Michael #2: Official Django MongoDB Backend Now Available in Public Preview

  • Over the last few years, Django developers have increasingly used MongoDB, presenting an opportunity for an official MongoDB-built Python package to make integrating both technologies as painless as possible.
  • Features
    • The ability to use Django models with confidence. Developers can use Django models to represent MongoDB documents, with support for Django forms, validations, and authentication.
    • Django admin support. The package allows users to fire up the Django admin page as they normally would, with full support for migrations and database schema history.
    • Native connecting from settings.py. Just as with any other database provider, developers can customize the database engine in settings.py to get MongoDB up and running.
    • MongoDB-specific querying optimizations. Field lookups have been replaced with aggregation calls (aggregation stages and aggregate operators), JOIN operations are represented through $lookup, and it’s possible to build indexes right from Python.
    • Limited advanced functionality. While still in development, the package already has support for time series, projections, and XOR operations.
    • Aggregation pipeline support. Raw querying allows aggregation pipeline operators. Since aggregation is a superset of what traditional MongoDB Query API methods provide, it gives developers more functionality.

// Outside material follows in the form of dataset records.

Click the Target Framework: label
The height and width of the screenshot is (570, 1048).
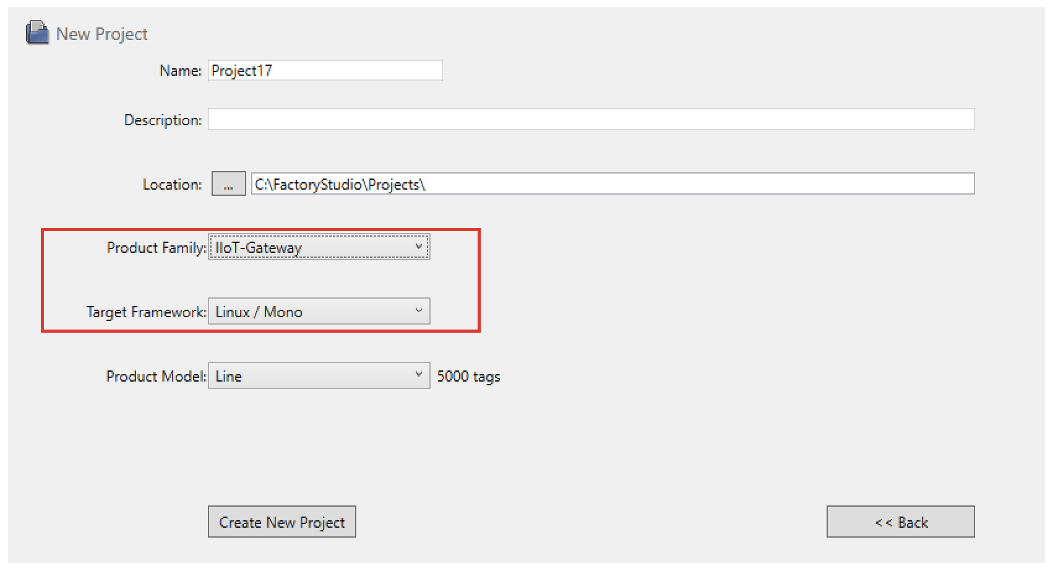pos(146,312)
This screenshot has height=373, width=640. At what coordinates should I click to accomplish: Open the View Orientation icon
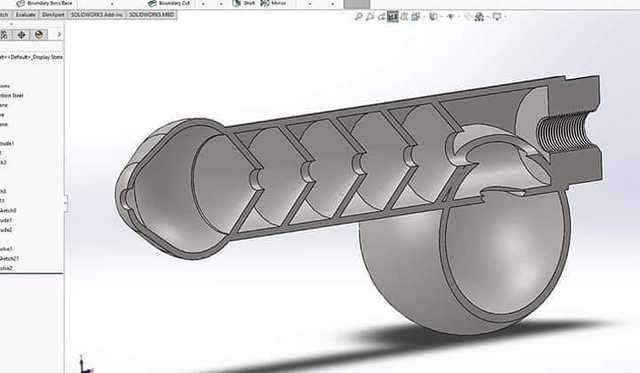click(416, 17)
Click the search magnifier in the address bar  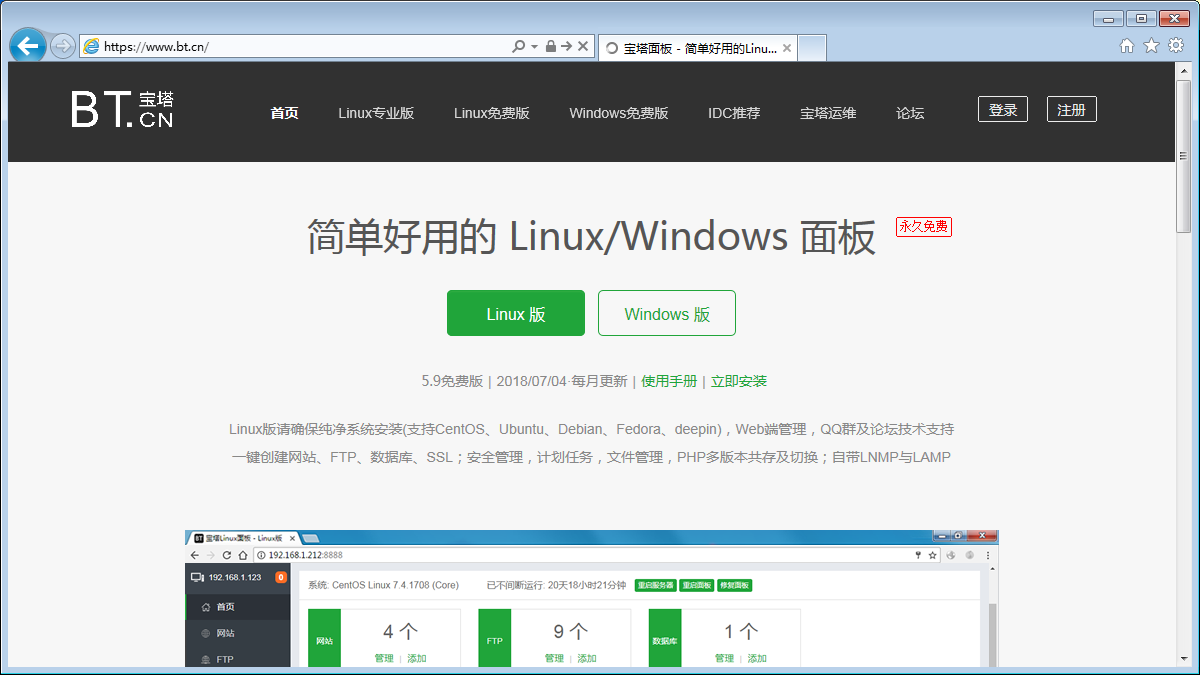point(519,46)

Brian #3: Developer Philosophy

  • by qntm
  • Intended as “advice for junior developers about personal dev philosophy”, I think these are just great tips to keep in mind.
  • The items
    • Avoid, at all costs, arriving at a scenario where the ground-up rewrite starts to look attractive
      • This is less about “don’t do rewrites”, but about noticing the warning signs ahead of time.
    • Aim to be 90% done in 50% of the available time
      • Great quote: “The first 90% of the job takes 90% of the time. The last 10% of the job takes the other 90% of the time.”
    • Automate good practices
    • Think about pathological data
      • “Nobody cares about the golden path. Edge cases are our entire job.”
      • Brian’s note: But also think about the happy path. Documenting and testing what you think of as the happy path is a testing start and helps others understand your idea of how things are supposed to work.
    • There’s usually a simpler way to write it
    • Write code to be testable
    • It is insufficient for code to be provably correct; it should be obviously, visibly, trivially correct
      • Brian’s note: Even if it’s obviously, visibly, trivially correct, it will still break. So test it anyway.

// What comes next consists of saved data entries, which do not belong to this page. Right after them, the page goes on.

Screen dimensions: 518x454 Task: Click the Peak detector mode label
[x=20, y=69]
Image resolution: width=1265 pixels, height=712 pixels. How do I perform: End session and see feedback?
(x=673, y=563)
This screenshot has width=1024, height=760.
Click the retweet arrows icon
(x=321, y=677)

Michael #4: Python 3.13.2 released

  • Python 3.13’s second maintenance release.
  • About 250 changes went into this update
  • Also Python 3.12.9, Python 3.12’s ninth maintenance release already. Just 180 changes for 3.12, but it’s still worth upgrading.
  • For us, it’s simply rebuilding our Docker base (i.e. —no-cache) with these lines:
    RUN curl -LsSf https://astral.sh/uv/install.sh | sh
    RUN --mount=type=cache,target=/root/.cache uv venv --python 3.13 /venv
    

Extras

Brian:

  • Still thinking about pytest plugins a lot.
  • The top pytest plugin list
    • Has been updated for Feb
    • Is starting to include things without “pytest” in the name, like Hypothesis and Syrupy.
      • Eventually I’ll have to add “looking at trove classifiers” as part of the search, but for now, let me know if you’re favorite is missing.
    • Includes T&C podcast episode links if I’ve covered it on the show.